### TASK INSTRUCTIONS
Using the data below, repeat all of it precisely.

-------------------------

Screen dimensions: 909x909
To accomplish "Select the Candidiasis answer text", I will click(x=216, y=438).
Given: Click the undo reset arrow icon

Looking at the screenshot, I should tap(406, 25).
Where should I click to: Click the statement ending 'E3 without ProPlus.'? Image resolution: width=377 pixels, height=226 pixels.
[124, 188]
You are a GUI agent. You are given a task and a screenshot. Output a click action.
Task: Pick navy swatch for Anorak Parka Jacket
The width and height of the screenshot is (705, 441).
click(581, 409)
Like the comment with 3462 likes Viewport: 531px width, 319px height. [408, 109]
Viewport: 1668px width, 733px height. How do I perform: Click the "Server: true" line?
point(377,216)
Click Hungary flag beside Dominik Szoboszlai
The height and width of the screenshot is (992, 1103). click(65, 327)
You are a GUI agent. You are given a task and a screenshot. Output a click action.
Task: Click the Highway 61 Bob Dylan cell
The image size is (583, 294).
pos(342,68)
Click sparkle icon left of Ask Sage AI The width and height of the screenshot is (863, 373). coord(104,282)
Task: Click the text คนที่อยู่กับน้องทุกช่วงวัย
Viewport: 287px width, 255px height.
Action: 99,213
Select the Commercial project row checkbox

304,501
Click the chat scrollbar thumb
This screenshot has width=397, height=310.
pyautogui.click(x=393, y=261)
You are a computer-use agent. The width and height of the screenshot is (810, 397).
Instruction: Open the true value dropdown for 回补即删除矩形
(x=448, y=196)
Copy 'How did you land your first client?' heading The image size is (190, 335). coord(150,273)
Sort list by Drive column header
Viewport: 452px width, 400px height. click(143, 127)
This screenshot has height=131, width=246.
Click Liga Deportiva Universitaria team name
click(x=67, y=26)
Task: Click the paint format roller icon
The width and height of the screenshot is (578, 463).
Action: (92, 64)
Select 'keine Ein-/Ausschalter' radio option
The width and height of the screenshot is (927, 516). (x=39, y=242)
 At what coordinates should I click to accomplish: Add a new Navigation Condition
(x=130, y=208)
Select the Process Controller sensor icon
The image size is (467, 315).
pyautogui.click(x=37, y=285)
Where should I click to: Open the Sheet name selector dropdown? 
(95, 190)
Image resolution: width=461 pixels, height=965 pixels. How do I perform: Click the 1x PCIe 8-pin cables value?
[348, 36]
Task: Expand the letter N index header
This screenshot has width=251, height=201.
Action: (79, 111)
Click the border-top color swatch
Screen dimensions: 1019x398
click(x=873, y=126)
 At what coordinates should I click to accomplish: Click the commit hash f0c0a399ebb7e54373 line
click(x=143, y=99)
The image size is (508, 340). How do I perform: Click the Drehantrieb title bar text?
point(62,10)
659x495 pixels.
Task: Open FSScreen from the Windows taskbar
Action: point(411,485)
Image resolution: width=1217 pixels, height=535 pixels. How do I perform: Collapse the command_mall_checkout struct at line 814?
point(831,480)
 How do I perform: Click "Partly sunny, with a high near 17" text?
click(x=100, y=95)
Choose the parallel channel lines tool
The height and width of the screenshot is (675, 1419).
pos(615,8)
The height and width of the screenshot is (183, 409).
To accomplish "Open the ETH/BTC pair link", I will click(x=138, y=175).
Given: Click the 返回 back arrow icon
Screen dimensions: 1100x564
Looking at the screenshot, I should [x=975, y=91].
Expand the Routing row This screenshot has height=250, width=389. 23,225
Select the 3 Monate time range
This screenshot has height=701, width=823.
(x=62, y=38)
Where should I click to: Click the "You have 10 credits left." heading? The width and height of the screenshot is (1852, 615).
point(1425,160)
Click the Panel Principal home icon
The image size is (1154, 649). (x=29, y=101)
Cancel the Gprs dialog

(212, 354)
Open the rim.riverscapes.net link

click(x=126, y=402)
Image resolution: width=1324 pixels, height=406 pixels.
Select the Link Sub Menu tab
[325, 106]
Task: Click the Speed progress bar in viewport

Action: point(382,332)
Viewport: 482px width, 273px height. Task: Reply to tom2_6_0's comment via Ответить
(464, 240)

-------------------------

### TASK ANSWER
Screen dimensions: 909x909
To accomplish "Select the Candidiasis answer text", I will click(x=216, y=438).
Given: Click the undo reset arrow icon

Looking at the screenshot, I should tap(406, 25).
Where should I click to: Click the statement ending 'E3 without ProPlus.'? Image resolution: width=377 pixels, height=226 pixels.
[124, 188]
You are a GUI agent. You are given a task and a screenshot. Output a click action.
Task: Pick navy swatch for Anorak Parka Jacket
The width and height of the screenshot is (705, 441).
click(581, 409)
Like the comment with 3462 likes Viewport: 531px width, 319px height. [408, 109]
Viewport: 1668px width, 733px height. How do I perform: Click the "Server: true" line?
point(377,216)
Click Hungary flag beside Dominik Szoboszlai
The height and width of the screenshot is (992, 1103). click(65, 327)
You are a GUI agent. You are given a task and a screenshot. Output a click action.
Task: Click the Highway 61 Bob Dylan cell
The image size is (583, 294).
pos(342,68)
Click sparkle icon left of Ask Sage AI The width and height of the screenshot is (863, 373). coord(104,282)
Task: Click the text คนที่อยู่กับน้องทุกช่วงวัย
Viewport: 287px width, 255px height.
Action: 99,213
Select the Commercial project row checkbox

304,501
Click the chat scrollbar thumb
This screenshot has width=397, height=310.
pyautogui.click(x=393, y=261)
You are a computer-use agent. The width and height of the screenshot is (810, 397).
Instruction: Open the true value dropdown for 回补即删除矩形
(x=448, y=196)
Copy 'How did you land your first client?' heading The image size is (190, 335). coord(150,273)
Sort list by Drive column header
Viewport: 452px width, 400px height. click(143, 127)
This screenshot has height=131, width=246.
Click Liga Deportiva Universitaria team name
click(x=67, y=26)
Task: Click the paint format roller icon
The width and height of the screenshot is (578, 463).
Action: (92, 64)
Select 'keine Ein-/Ausschalter' radio option
The width and height of the screenshot is (927, 516). (x=39, y=242)
 At what coordinates should I click to accomplish: Add a new Navigation Condition
(x=130, y=208)
Select the Process Controller sensor icon
The image size is (467, 315).
pyautogui.click(x=37, y=285)
Where should I click to: Open the Sheet name selector dropdown? 
(95, 190)
Image resolution: width=461 pixels, height=965 pixels. How do I perform: Click the 1x PCIe 8-pin cables value?
[348, 36]
Task: Expand the letter N index header
This screenshot has width=251, height=201.
Action: (79, 111)
Click the border-top color swatch
Screen dimensions: 1019x398
click(x=873, y=126)
 At what coordinates should I click to accomplish: Click the commit hash f0c0a399ebb7e54373 line
click(x=143, y=99)
The image size is (508, 340). How do I perform: Click the Drehantrieb title bar text?
point(62,10)
659x495 pixels.
Task: Open FSScreen from the Windows taskbar
Action: point(411,485)
Image resolution: width=1217 pixels, height=535 pixels. How do I perform: Collapse the command_mall_checkout struct at line 814?
point(831,480)
 How do I perform: Click "Partly sunny, with a high near 17" text?
click(x=100, y=95)
Choose the parallel channel lines tool
The height and width of the screenshot is (675, 1419).
pos(615,8)
The height and width of the screenshot is (183, 409).
To accomplish "Open the ETH/BTC pair link", I will click(x=138, y=175).
Given: Click the 返回 back arrow icon
Screen dimensions: 1100x564
Looking at the screenshot, I should [x=975, y=91].
Expand the Routing row This screenshot has height=250, width=389. 23,225
Select the 3 Monate time range
This screenshot has height=701, width=823.
(x=62, y=38)
Where should I click to: Click the "You have 10 credits left." heading? The width and height of the screenshot is (1852, 615).
point(1425,160)
Click the Panel Principal home icon
The image size is (1154, 649). (x=29, y=101)
Cancel the Gprs dialog

(212, 354)
Open the rim.riverscapes.net link

click(x=126, y=402)
Image resolution: width=1324 pixels, height=406 pixels.
Select the Link Sub Menu tab
[325, 106]
Task: Click the Speed progress bar in viewport

Action: point(382,332)
Viewport: 482px width, 273px height. Task: Reply to tom2_6_0's comment via Ответить
(464, 240)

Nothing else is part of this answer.